Young Prescott came swiftly up to his friends.

"Well, I think I've gotten about everything fixed," Dick announced.

"Tell us all the plans," urged Greg eagerly.

"What's the matter with waiting until all the other fellows show up?" Prescott inquired. "That will save me from having to go twice over the same ground. While we're waiting I'll tell you Tom Reade's latest one."

"A funny trick?" queried Greg.

"Needless question!" rebuked Dave Darrin. "Tell us about the latest one, Dick."

Thereupon the leader of Dick & Co. told of Tom's scheme for making people think one of their windows broken.

"Did it sound real?" Dave demanded.

"Did it?" inquired Dick. "It fooled me. I thought surely that our rear store window had been smashed to pieces. The sound is as natural as any joker could wish. But I haven't told you the other half of the story."

Thereupon Dick told about the pitcher of water dumped so unerringly on Tom, and of Reade's flight with the crowd pursuing him.

"I'd like to have been near enough to hear just what Tom said when the water struck him," laughed Darrin.

"Did the people running after him catch him?" asked Greg.

"I don't believe so," Dick Prescott smiled. "When Tom gets under way in earnest, his middle name, as you may have observed, is Double Speed---and then a bit more."

"Who's talking about me?" gruffly demanded Reade, coming up behind the group. "Dick, you old rascal! That was a mean trick you played upon me when you hurled that water down on me last night! But say, didn't it sound just like a three dollar pane of glass going to pieces?"

"It certainly did," laughed Prescott. "And by the way, Tom, did the water, when it struck, make you think at all about what you've read of Niagara Falls?"

"Hang you!" grumbled Tom, shaking a fist. "Why did you pour the wet stuff on me like that?"

"Because I was fooled myself," Dick promptly rejoined. "I thought some rascal was plotting mischief to the store. I wanted to mark that rascal with a suit of wet clothes, then run down in the street and collar him with his wet clothes on as a marker. But Dad called me back, and so I missed you. I heard the crowd after you, however. Did you get caught, Tom?"

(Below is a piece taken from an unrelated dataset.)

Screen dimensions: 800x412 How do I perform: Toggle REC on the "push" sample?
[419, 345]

Reade's answer was something of a growl.

"What happened between you and the crowd?" pressed Darrin, scenting some news from Reade's mysterious, half-sulky manner.

"Never you mind," Tom growled.

"Don't tell us," Dick urged. "We can guess a few things, anyway. You've a bruised spot over your left cheek bone that looks like the mark of a punch on the face."

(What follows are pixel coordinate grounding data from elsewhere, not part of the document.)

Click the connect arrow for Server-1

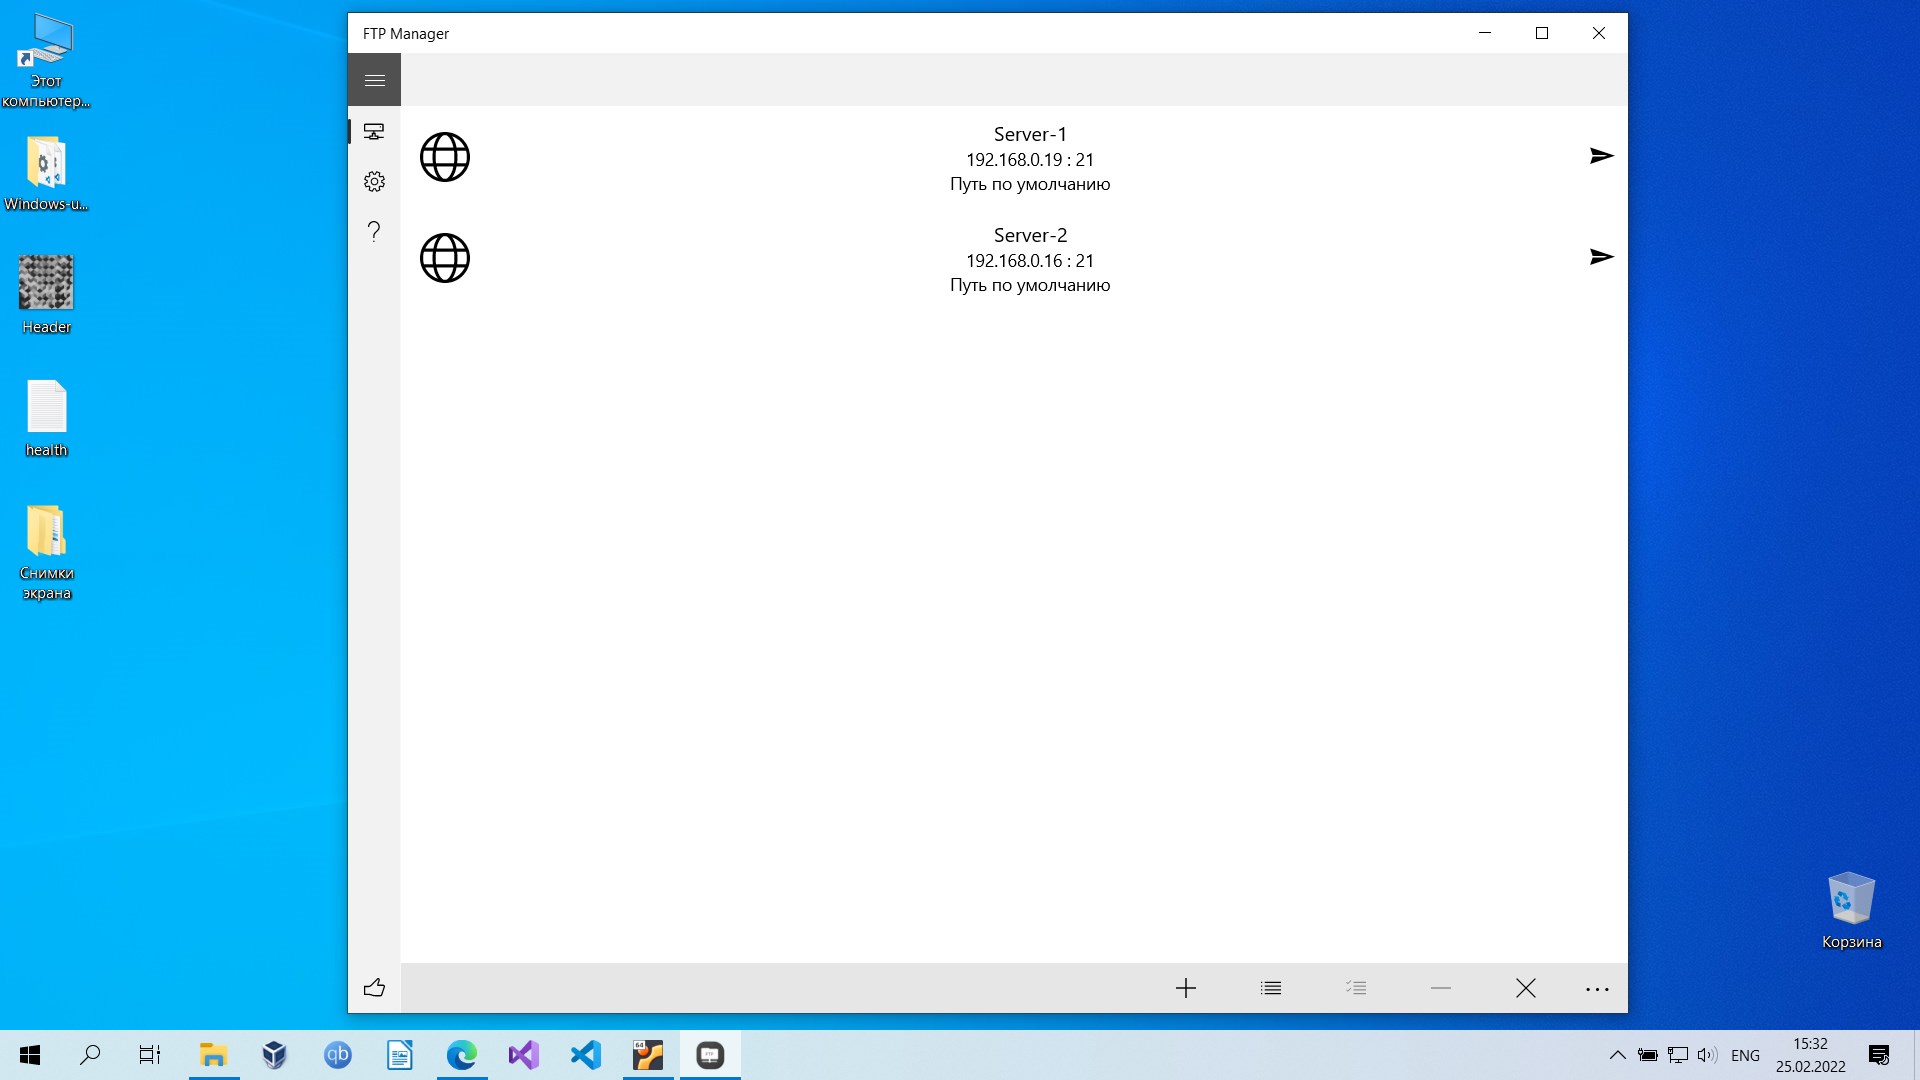1601,156
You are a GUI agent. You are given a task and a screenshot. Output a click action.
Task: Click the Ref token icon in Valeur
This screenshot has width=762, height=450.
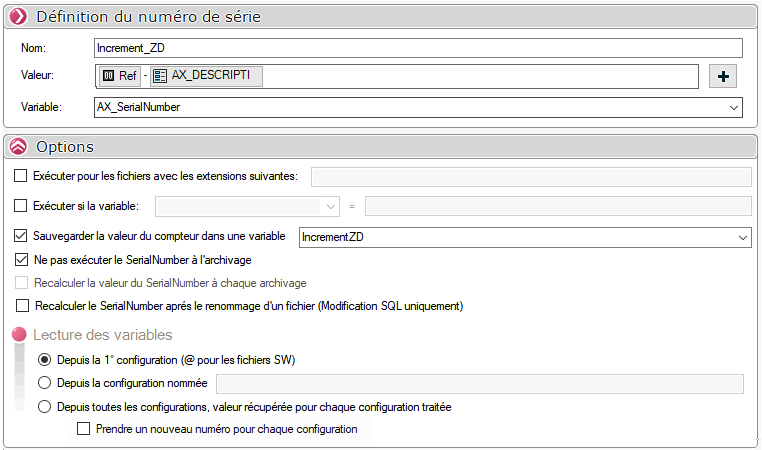(x=109, y=76)
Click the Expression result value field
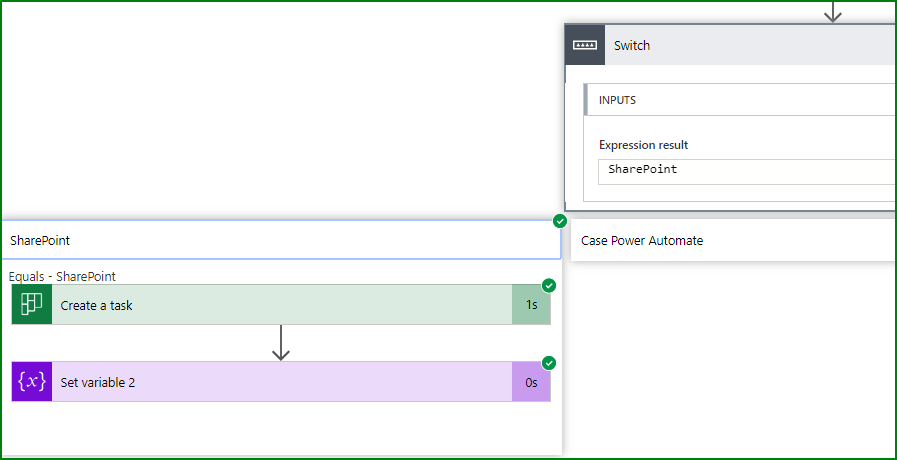 click(745, 170)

"Go ahead and tell us what happened, Tom," urged Greg.

Reade only scowled.

"Anyway, you must have avenged yourself," Dick smiled. "Just look at the way the knuckles of your right hand are skinned. You certainly hit someone hard."

Tom flushed quickly as he glanced at the knuckles in question, then thrust his right hand into his pocket with an air of indifference.

"Be a good fellow and tell us the finish of the adventure," begged Darrin.

"Certainly," grinned Reade. "The end of my adventure was-----"

"Yes, yes!" pressed Greg, as Tom hesitated.

"The end of the adventure came," Tom continued maliciously, "when I turned out the gas in my little room and hopped into bed. I slept like a top, thank you."

"Now, now, now!" Dick warned him. "Thomas, you're hiding something from us!"

"If I am, it's my own business, and I've a right to hide it," retorted Tom, smiling once more, though still uncommunicative.

At this moment Hazelton and Dan Dalzell, otherwise known as Danny Grin, came up. They, too, had to hear all about the bottle-breaking trick.

"How did you ever come to think of a thing like that, Tom?" asked Harry Hazelton.

"I thought of it before I tried it out at Dick's," Reade rejoined, and explained how he had helped Timmy Finbrink out of a scrape.

"What did you say the fellow's name is, Tom?" Dick asked.

"His name is Timmy Finbrink," Reade rejoined, "and he looks the part. Just one glance at Timmy, and you know that he's all that the name implies."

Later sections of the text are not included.